**INSTRUCTIONS TO FOLLOW:**
What is needed is an exact printout of all the data.

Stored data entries

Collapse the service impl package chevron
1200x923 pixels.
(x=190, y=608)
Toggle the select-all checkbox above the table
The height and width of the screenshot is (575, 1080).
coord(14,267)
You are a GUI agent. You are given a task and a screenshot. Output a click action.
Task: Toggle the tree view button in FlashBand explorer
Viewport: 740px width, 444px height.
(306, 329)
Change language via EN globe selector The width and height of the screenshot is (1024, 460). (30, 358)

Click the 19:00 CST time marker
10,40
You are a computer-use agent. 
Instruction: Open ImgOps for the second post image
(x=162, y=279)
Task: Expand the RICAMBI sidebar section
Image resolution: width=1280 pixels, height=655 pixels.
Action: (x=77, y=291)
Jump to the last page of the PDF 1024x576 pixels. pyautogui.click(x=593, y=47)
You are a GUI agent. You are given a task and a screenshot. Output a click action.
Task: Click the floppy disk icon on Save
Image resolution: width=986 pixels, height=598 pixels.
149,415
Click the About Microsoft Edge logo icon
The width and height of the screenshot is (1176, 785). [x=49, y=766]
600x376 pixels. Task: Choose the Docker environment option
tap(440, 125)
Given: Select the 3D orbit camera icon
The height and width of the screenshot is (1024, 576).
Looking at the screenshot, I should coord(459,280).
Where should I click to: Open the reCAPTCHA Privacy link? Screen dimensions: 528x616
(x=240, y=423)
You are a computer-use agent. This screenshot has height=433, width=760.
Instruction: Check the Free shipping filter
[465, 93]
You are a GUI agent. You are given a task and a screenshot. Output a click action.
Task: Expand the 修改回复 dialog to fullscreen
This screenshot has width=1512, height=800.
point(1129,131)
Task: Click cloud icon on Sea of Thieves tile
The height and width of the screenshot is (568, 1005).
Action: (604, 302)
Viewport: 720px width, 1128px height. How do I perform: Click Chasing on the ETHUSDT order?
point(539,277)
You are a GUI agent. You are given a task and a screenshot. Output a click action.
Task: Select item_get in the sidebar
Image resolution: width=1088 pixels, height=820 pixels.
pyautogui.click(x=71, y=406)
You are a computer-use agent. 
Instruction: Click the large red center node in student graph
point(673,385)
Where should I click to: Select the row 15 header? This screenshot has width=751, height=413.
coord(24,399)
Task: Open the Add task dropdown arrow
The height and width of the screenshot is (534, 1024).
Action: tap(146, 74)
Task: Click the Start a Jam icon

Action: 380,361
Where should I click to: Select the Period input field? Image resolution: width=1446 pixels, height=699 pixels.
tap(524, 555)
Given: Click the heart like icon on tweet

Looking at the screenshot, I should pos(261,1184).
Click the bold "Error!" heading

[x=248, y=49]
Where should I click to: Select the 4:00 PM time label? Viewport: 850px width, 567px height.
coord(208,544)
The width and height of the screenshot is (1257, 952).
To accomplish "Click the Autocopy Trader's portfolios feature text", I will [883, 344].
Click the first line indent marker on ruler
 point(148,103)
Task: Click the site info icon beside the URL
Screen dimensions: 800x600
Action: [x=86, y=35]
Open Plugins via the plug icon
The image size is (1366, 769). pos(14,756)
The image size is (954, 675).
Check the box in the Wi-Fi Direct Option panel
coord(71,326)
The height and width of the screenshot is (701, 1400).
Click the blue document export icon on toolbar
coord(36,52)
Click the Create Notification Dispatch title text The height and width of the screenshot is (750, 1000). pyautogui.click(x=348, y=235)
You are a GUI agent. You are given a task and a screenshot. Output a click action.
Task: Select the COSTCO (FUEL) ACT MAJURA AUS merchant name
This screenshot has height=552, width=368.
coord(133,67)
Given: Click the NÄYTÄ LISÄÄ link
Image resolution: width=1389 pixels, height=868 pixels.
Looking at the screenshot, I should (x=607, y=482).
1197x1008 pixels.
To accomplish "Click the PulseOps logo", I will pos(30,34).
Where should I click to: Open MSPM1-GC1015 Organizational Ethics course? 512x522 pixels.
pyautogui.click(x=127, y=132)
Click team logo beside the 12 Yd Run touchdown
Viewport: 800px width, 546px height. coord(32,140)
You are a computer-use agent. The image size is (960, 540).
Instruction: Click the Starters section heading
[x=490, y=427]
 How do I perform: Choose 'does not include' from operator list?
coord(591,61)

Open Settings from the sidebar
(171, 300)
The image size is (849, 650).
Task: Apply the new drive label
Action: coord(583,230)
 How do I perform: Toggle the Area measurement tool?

**RESULT FOR THIS TASK:**
Collapse the service impl package chevron
1200x923 pixels.
(x=190, y=608)
Toggle the select-all checkbox above the table
The height and width of the screenshot is (575, 1080).
coord(14,267)
You are a GUI agent. You are given a task and a screenshot. Output a click action.
Task: Toggle the tree view button in FlashBand explorer
Viewport: 740px width, 444px height.
(306, 329)
Change language via EN globe selector The width and height of the screenshot is (1024, 460). (30, 358)

Click the 19:00 CST time marker
10,40
You are a computer-use agent. 
Instruction: Open ImgOps for the second post image
(x=162, y=279)
Task: Expand the RICAMBI sidebar section
Image resolution: width=1280 pixels, height=655 pixels.
Action: (x=77, y=291)
Jump to the last page of the PDF 1024x576 pixels. pyautogui.click(x=593, y=47)
You are a GUI agent. You are given a task and a screenshot. Output a click action.
Task: Click the floppy disk icon on Save
Image resolution: width=986 pixels, height=598 pixels.
149,415
Click the About Microsoft Edge logo icon
The width and height of the screenshot is (1176, 785). [x=49, y=766]
600x376 pixels. Task: Choose the Docker environment option
tap(440, 125)
Given: Select the 3D orbit camera icon
The height and width of the screenshot is (1024, 576).
Looking at the screenshot, I should coord(459,280).
Where should I click to: Open the reCAPTCHA Privacy link? Screen dimensions: 528x616
(x=240, y=423)
You are a computer-use agent. This screenshot has height=433, width=760.
Instruction: Check the Free shipping filter
[465, 93]
You are a GUI agent. You are given a task and a screenshot. Output a click action.
Task: Expand the 修改回复 dialog to fullscreen
This screenshot has width=1512, height=800.
point(1129,131)
Task: Click cloud icon on Sea of Thieves tile
The height and width of the screenshot is (568, 1005).
Action: (604, 302)
Viewport: 720px width, 1128px height. How do I perform: Click Chasing on the ETHUSDT order?
point(539,277)
You are a GUI agent. You are given a task and a screenshot. Output a click action.
Task: Select item_get in the sidebar
Image resolution: width=1088 pixels, height=820 pixels.
pyautogui.click(x=71, y=406)
You are a computer-use agent. 
Instruction: Click the large red center node in student graph
point(673,385)
Where should I click to: Select the row 15 header? This screenshot has width=751, height=413.
coord(24,399)
Task: Open the Add task dropdown arrow
The height and width of the screenshot is (534, 1024).
Action: tap(146, 74)
Task: Click the Start a Jam icon

Action: 380,361
Where should I click to: Select the Period input field? Image resolution: width=1446 pixels, height=699 pixels.
tap(524, 555)
Given: Click the heart like icon on tweet

Looking at the screenshot, I should pos(261,1184).
Click the bold "Error!" heading

[x=248, y=49]
Where should I click to: Select the 4:00 PM time label? Viewport: 850px width, 567px height.
coord(208,544)
The width and height of the screenshot is (1257, 952).
To accomplish "Click the Autocopy Trader's portfolios feature text", I will [883, 344].
Click the first line indent marker on ruler
 point(148,103)
Task: Click the site info icon beside the URL
Screen dimensions: 800x600
Action: [x=86, y=35]
Open Plugins via the plug icon
The image size is (1366, 769). pos(14,756)
The image size is (954, 675).
Check the box in the Wi-Fi Direct Option panel
coord(71,326)
The height and width of the screenshot is (701, 1400).
Click the blue document export icon on toolbar
coord(36,52)
Click the Create Notification Dispatch title text The height and width of the screenshot is (750, 1000). pyautogui.click(x=348, y=235)
You are a GUI agent. You are given a task and a screenshot. Output a click action.
Task: Select the COSTCO (FUEL) ACT MAJURA AUS merchant name
This screenshot has height=552, width=368.
coord(133,67)
Given: Click the NÄYTÄ LISÄÄ link
Image resolution: width=1389 pixels, height=868 pixels.
Looking at the screenshot, I should (x=607, y=482).
1197x1008 pixels.
To accomplish "Click the PulseOps logo", I will pos(30,34).
Where should I click to: Open MSPM1-GC1015 Organizational Ethics course? 512x522 pixels.
pyautogui.click(x=127, y=132)
Click team logo beside the 12 Yd Run touchdown
Viewport: 800px width, 546px height. coord(32,140)
You are a computer-use agent. The image size is (960, 540).
Instruction: Click the Starters section heading
[x=490, y=427]
 How do I perform: Choose 'does not include' from operator list?
coord(591,61)

Open Settings from the sidebar
(171, 300)
The image size is (849, 650).
Task: Apply the new drive label
Action: coord(583,230)
 How do I perform: Toggle the Area measurement tool?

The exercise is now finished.